Now, in my role of CEO of the advanced analytics firm Virtulyitx, I find that it’s funny how things change, but still remain the same! There still are lots of dealers and resellers out there claiming to be offering true MPS programs, when the vast majority (over 85%) are just offering a click charge or some other usage-based pricing model without any real fleet management. They don’t optimize the fleets. They don’t provide print guidelines or assess customer’s needs. Heck, a lot of these dealers are not even remotely monitoring devices. A case in point: Less than two years ago we had a dealer in Lexington offering so-called MPS contracts, based on a per page charge with minimum and overage charges, and no remote monitoring, and they basically tried to push as many A3 MFPs into a client’s office as they could get (regardless of end user’s needs). They were offering traditional click charge contracts and calling them MPS. It’s crazy!
However, there are a number of enlightened dealers who are actually offering true service contracts. They have (typically) built their own MPS program, invested in people and infrastructure so they can control the delivery of their services, and they are hyper-focused on optimizing operational efficiency. These dealers instantly understand the cost impact of having toner cartridges replaced before they are empty. They know that the traditional linear programming approaches and human behavior modification approaches don’t work and that the only answer is true just-in-time (JiT) toner delivery—which is only possible using predictive analytics. In talking to the new hybrid dealers, the ones who are truly focused on efficient and profitable services delivery, they understand that saving $50 a year per device in lost toner revenue and excess shipping is a big deal, whether you are managing 5,000 devices or 100,000 devices.
Now don’t get me wrong. There are some exceptional dealers who have built programs around their core strength (selling) and they completely outsource the fulfillment piece to distribution partners or OEMs. I’ll call this group sales focused dealers—they really don’t care about efficiency. If customers throw out toner, it’s not the dealer’s problem, it’s a problem for the OEMs or distributors. Over time, even these dealers will be challenged by the hyper-efficient hybrid dealers who do control their own delivery and provide more efficient, JiT fulfillment. Why? Because the hybrid dealer will have a lower cost structure. And they can use this lower cost structure to undercut the sales-focused dealer. Ultimately, the most efficient provider wins. (I think Jeff Bezos at Amazon wrote a book on this. Or no, maybe he just built a multi-billion dollar retail killer company based on this premise.)

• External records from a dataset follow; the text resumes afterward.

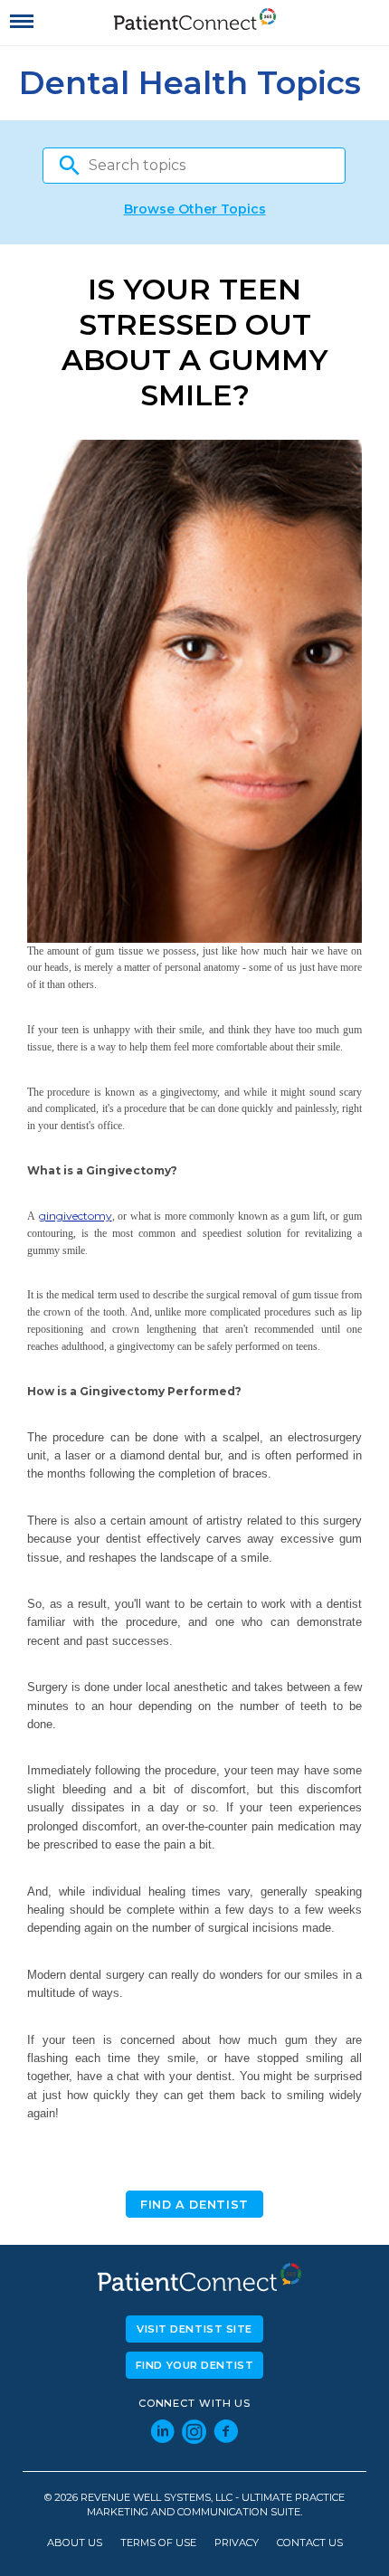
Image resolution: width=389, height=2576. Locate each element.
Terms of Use (158, 2543)
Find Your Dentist (195, 2365)
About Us (74, 2543)
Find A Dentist (194, 2204)
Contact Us (310, 2543)
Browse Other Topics (195, 209)
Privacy (236, 2543)
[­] (21, 21)
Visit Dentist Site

The next wave of hyper-efficient hybrid dealer/service provider is coming. I call them hyper-hybrid dealers. They are efficient, aggressive, growing in numbers and they are in every geography. Based on our work with providing these leaders with the Leaders Index and with our SuppliesIQ JiT toner solution, we have found these dealers have the following traits in common:
- They have invested in the staff, technology infrastructure (including fleet management systems like PrintFleet, FMAudit, etc.) and processes to be able to manage every aspect of the services delivery chain, including toner fulfillment.

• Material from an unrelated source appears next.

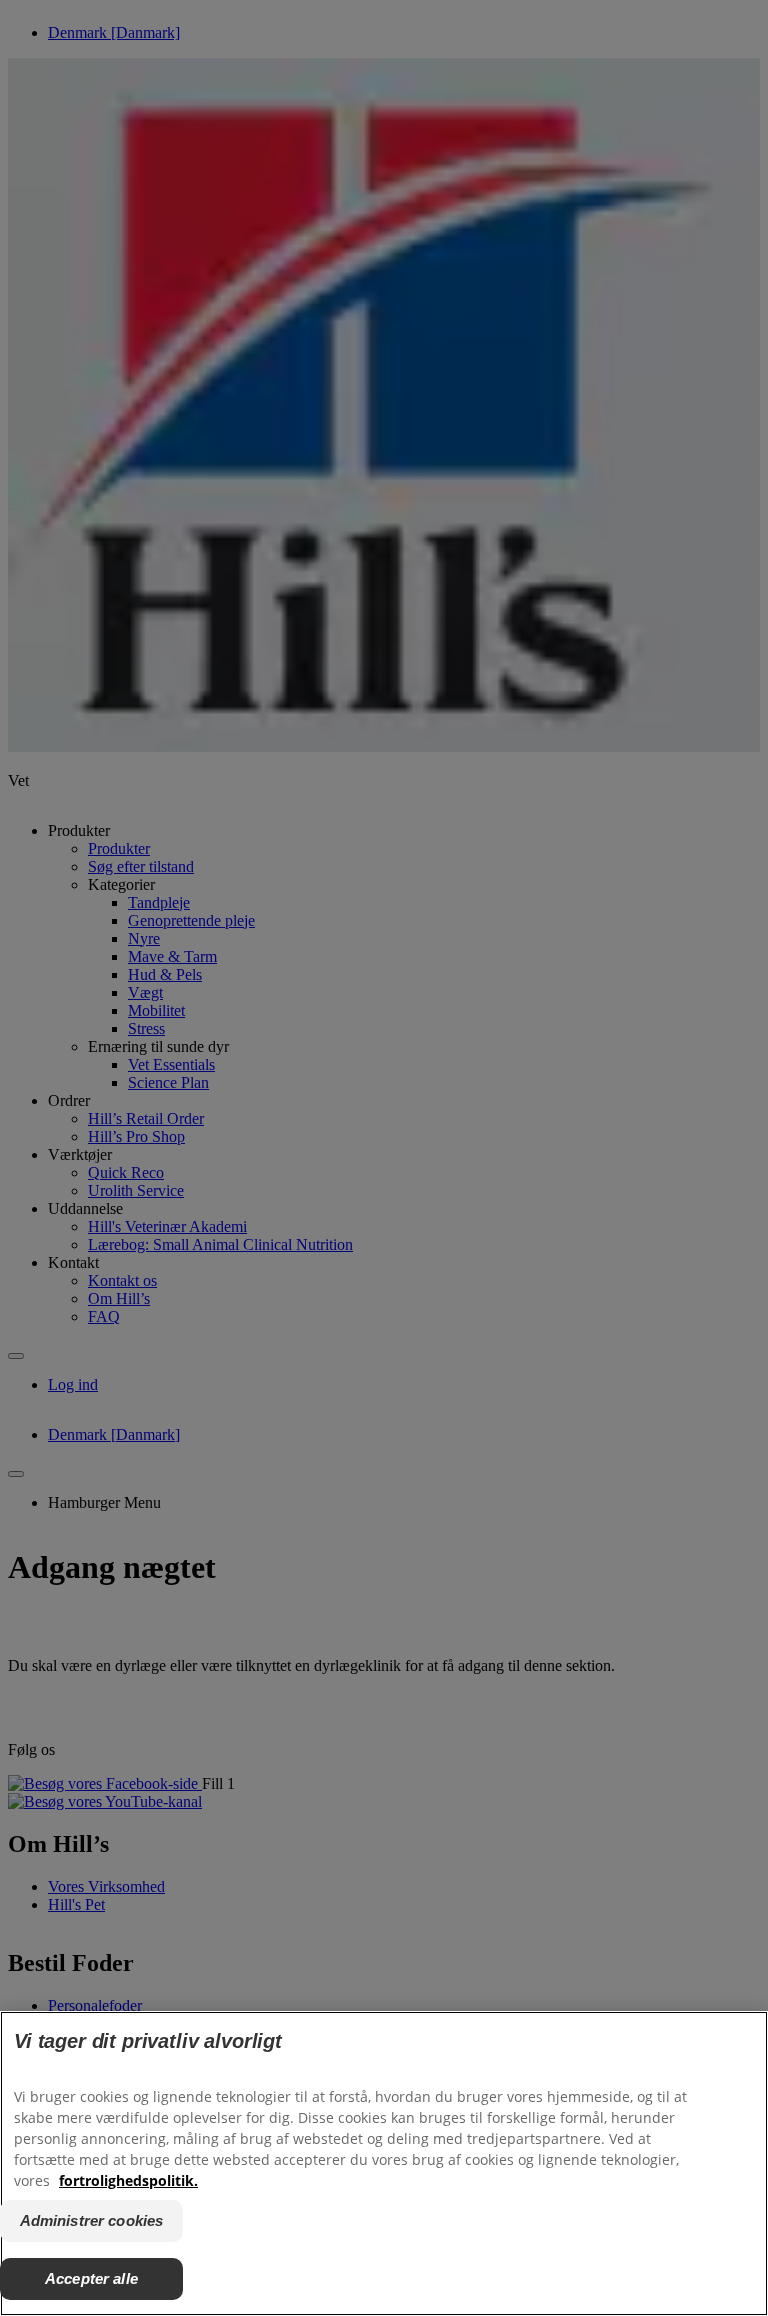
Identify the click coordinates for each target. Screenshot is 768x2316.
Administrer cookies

- These dealers are hyper-focused on efficiency. They understand that every manual intervention, every service call, and everything that is not automated costs them money.

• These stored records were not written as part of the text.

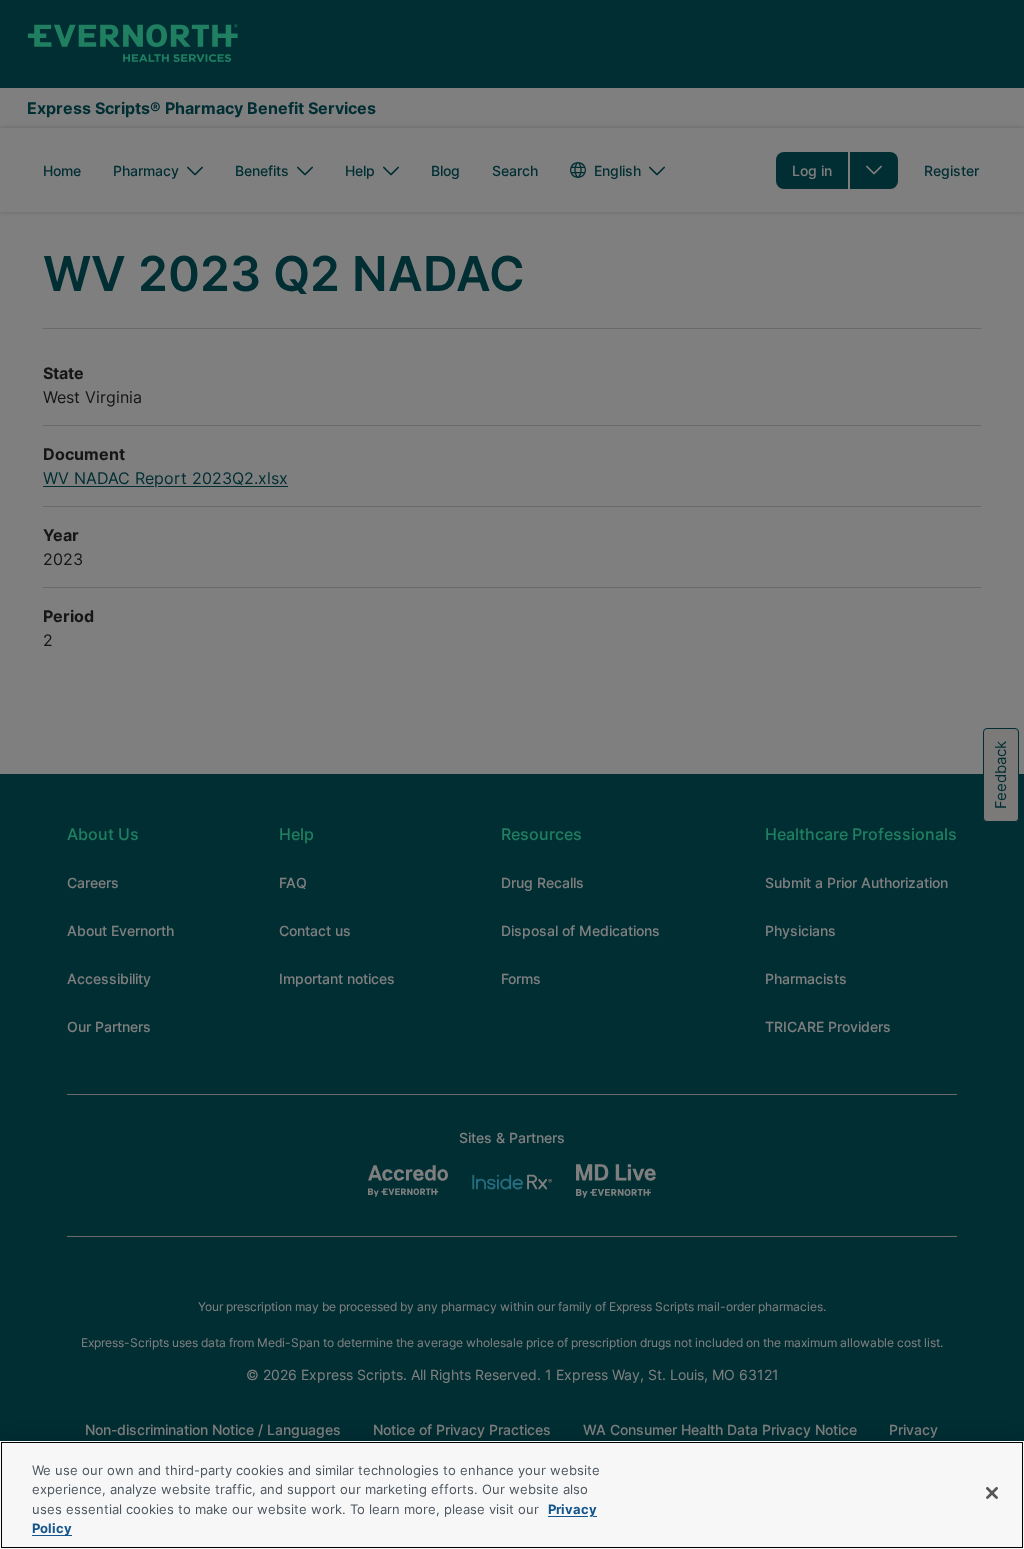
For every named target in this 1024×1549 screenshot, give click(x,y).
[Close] (992, 1493)
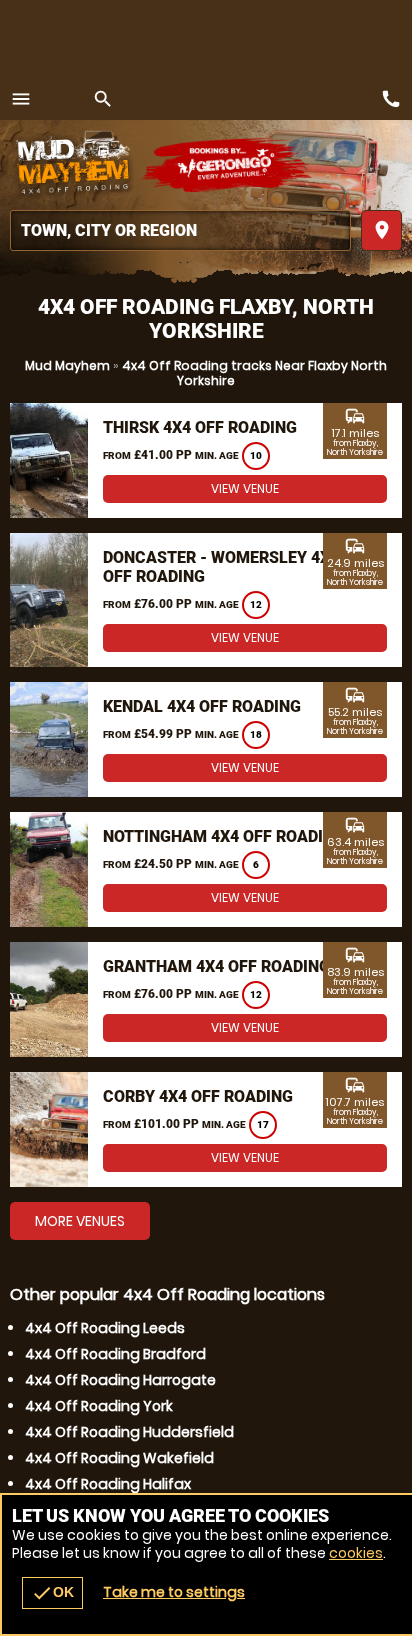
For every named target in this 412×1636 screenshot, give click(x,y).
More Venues (80, 1221)
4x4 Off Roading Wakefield (119, 1458)
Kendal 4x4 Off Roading (202, 706)
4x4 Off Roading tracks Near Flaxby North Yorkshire (254, 373)
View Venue (245, 488)
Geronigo (227, 165)
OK (52, 1593)
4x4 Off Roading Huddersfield (129, 1432)
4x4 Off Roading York (99, 1406)
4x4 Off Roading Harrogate (120, 1380)
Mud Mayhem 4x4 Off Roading (75, 165)
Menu (21, 99)
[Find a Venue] (180, 230)
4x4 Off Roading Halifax (108, 1484)
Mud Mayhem (67, 365)
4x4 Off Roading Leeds (105, 1328)
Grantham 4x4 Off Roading (216, 966)
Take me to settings (174, 1592)
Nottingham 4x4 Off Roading (224, 836)
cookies (356, 1553)
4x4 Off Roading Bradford (115, 1354)
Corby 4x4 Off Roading (198, 1096)
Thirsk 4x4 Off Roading (200, 427)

- Hyper-hybrid dealers are constantly looking for ways to measure their performance, to quantify what is and what isn’t working. They know they are the best and define what this means using hard data. They’re not just relying on their gut instinct.
- These dealers are more interested in customer support after the initial sale and know that this is the best way to build customer loyalty and increase profitability long term.
Are you a hyper-hybrid dealer? Or are you relying on your OEM or distributor to be hyper-efficient? If you are relying on them, can they show you facts or data to prove their efficiency level? We live in a market that never stops moving. Are you moving or just treading water?